**EXERCISE AIM:**
Find and copy each line of the records where the string "button" shows up.

**DATA IN THIS EXERCISE:**
▬▬▬

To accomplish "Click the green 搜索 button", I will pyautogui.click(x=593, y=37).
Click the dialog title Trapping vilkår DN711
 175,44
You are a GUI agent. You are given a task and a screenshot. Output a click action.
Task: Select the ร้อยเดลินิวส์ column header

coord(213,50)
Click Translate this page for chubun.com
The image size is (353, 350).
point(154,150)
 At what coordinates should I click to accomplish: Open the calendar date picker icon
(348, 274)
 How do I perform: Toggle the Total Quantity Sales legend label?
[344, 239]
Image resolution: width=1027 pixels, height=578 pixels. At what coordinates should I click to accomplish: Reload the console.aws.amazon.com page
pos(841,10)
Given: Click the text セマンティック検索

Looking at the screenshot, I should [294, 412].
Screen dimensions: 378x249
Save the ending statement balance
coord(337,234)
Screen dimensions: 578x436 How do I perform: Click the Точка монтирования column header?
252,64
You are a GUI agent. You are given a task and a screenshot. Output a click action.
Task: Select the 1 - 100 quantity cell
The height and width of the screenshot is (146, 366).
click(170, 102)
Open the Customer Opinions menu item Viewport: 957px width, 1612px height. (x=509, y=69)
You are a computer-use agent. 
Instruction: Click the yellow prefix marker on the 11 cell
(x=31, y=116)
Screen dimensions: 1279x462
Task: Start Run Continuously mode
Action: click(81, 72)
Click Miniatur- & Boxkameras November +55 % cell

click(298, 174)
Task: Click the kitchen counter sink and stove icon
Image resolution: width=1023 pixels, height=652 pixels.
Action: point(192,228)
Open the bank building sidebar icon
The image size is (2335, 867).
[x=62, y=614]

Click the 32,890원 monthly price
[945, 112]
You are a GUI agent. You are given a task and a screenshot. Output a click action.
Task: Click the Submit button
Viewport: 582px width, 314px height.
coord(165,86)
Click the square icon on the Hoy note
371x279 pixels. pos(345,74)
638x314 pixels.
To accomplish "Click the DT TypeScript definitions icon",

▬▬▬

**TASK SOLUTION:**
To accomplish "Click the green 搜索 button", I will pyautogui.click(x=593, y=37).
Task: Click the Submit button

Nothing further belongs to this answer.